You can get a home equity loan or home equity line of credit (HELOC) from your preferred bank. These are home improvement loans that allow you to borrow against your home’s equity. If approved, a home equity loan gives you a lump sum that you repay in equal installments over a set period of time, while a home equity line of credit gives you revolving credit that you can borrow against (up to your limit) and reuse as you pay it back (like a credit card).
Home equity loans typically offer lowest rates and tax-deductible* interest payments*. Banks and credit unions offer home equity lines of credit and check with your financial institution on their terms and conditions.
StraightUp Solar treats home equity loans like cash without any extra charges on our end, as we do not have to provide the financing product. You may encounter additional fees and loan processing payments from your bank though, so factor that into your decision-making process.
* Always contact a trusted tax professional to verify eligibility in your specific case.

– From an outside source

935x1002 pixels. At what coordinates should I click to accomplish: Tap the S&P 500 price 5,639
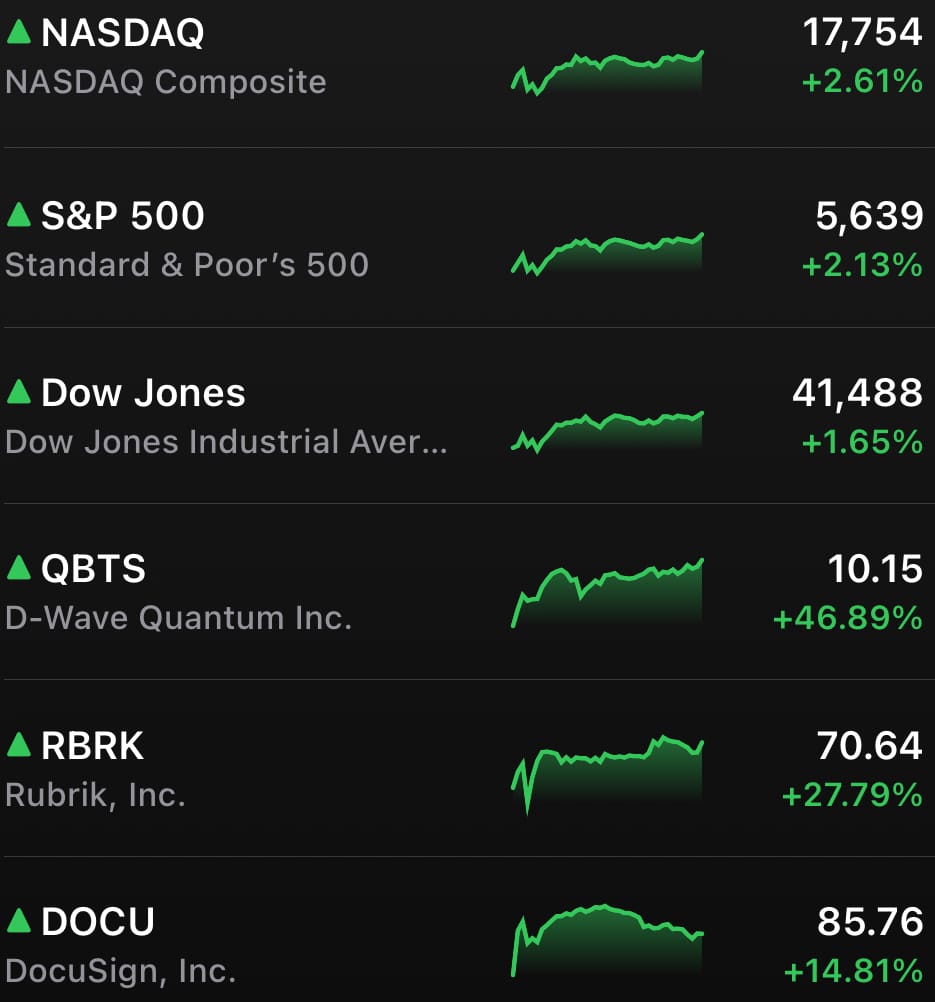tap(869, 216)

Property Assessed Clean Energy (PACE) is a financing mechanism for Missouri homeowners approved by the Missouri General Assembly in 2010. PACE allows homeowners to pay for the solar array by taking a loan against the home and property as opposed to the individual. The loan is paid back through a special property tax assessment which can be covered in monthly payments via an escrow account (if the home is still under mortgage). The voluntary property tax assessment stays with the home and property and can run for up to 20 years. Advantages to PACE financing include; potentially no money down, 100% financing and reasonable interest rates.
This voluntary assessment is secured by a senior lien on the property which provides debt collateral in the event a property owner defaults on the assessment.
It is important to note that while PACE does not increase your property taxes themselves, it increases the bill that is sent to you by the assessor until the solar PV system is paid off. The local government pays the financing institution that offered the loan to support the PACE financing. The benefit of this financing is that the loan stays with the home. When the resident that installed solar moves out the new resident continues to pay for the solar array via the property tax assessment.